A newly released video shows alleged Russian spy Maria Butina singing a Disney song with Republican political operative Paul Erickson ― a cringe-worthy duet that her lawyer claims proves the couple’s love.
Butina, 29, is currently jailed on charges of conspiring to influence American politics while serving as a covert agent of the Russian government. The video shows her cozying up to Erickson, 56, in a recording studio in Russia as they sing “Beauty and the Beast,” ABC News reported.
Attorney Robert Driscoll told ABC that the video ― which was a birthday gift from Butina to Erickson ― disproves claims that she was only using him to gain access to high-ranking American politicians and members of the National Rifle Association. The couple first met in Moscow in 2013 during a meeting with the NRA’s then-president. Butina had founded a Russian gun rights group called The Right to Bear Arms.
“I think you also look at this and say, ‘This looks pretty legitimate,’” Driscoll said of the pair as seen in the video. “At least I do. Maybe I’m a sucker for romance.”

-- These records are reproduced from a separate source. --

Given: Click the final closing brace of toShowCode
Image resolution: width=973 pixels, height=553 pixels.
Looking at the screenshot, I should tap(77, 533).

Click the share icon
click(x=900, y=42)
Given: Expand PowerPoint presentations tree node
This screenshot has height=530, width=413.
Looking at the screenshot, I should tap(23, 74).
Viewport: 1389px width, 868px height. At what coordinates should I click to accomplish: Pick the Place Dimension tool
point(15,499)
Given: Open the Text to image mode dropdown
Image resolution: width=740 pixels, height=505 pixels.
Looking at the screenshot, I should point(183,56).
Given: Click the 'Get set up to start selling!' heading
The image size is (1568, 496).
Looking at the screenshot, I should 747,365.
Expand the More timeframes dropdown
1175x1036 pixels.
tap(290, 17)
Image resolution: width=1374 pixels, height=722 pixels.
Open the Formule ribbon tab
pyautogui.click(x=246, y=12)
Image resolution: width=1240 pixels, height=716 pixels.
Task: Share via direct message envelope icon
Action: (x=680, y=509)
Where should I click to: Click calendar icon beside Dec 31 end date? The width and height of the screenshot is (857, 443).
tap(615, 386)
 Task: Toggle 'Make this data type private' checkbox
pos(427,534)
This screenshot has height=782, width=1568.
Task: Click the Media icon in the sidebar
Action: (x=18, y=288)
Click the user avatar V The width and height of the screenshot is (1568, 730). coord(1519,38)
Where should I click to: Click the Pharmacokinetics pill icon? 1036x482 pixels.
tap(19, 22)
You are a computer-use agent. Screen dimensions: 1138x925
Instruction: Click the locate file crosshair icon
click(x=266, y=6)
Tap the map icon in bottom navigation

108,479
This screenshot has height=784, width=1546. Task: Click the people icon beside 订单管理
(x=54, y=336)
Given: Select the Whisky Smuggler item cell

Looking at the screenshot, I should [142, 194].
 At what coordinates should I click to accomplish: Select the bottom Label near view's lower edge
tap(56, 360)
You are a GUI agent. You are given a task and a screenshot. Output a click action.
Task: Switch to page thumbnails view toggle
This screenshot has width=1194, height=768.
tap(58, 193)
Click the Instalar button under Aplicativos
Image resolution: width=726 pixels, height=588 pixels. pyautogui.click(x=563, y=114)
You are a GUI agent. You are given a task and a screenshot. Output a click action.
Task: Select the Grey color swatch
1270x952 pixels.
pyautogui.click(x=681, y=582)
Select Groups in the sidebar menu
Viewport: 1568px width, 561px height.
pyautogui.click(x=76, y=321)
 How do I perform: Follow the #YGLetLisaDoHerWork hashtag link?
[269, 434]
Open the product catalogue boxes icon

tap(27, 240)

Butina and Erickson began a long-distance relationship shortly after that 2013 meeting. By August 2016, she had moved to Washington, D.C., on a student visa and enrolled at American University. Over the next two years, Butina and Erickson traveled together frequently and met each other’s families, Driscoll said.
At the time of her arrest, she was planning on moving to South Dakota to live with Erickson, her lawyer has previously argued.
“They’ve done all the things you would expect in kind of a significant long-term relationship,” Driscoll told ABC in an interview that aired Tuesday on “Good Morning America.”
But federal prosecutors also accuse Butina of doing a number of things that one would expect from a foreign spy. In charging documents, they accused her of working on behalf of a Russian official while using her romantic relationship and her academic enrollment to cover up her true purpose in the U.S. That official, who is not named by prosecutors, is suspected of being Alexander Torshin, deputy governor of the Russian Central Bank.
Torshin, who is a close ally of Russian President Vladimir Putin and was sanctioned by the U.S. Treasury Department earlier this year, personally wrote letters of recommendation for Butina when she applied to graduate school, ABC News reported.
After President Donald Trump’s election in 2016, Butina messaged a Russian official ― who is unnamed in the affidavit but appears to fit Torshin’s profile ― to say she was “ready for further orders,” prosecutors allege.
Prosecutors have said they also have evidence that Butina treated her relationship with a man living in South Dakota “as simply a necessary aspect of her activities” and that she routinely asked the person, who is not named in the documents but is believed to be Erickson, to “help complete her academic assignments, by editing papers and answering exam questions.”
She also allegedly offered sex to someone other than this South Dakota man “in exchange for a position within a special interest organization.”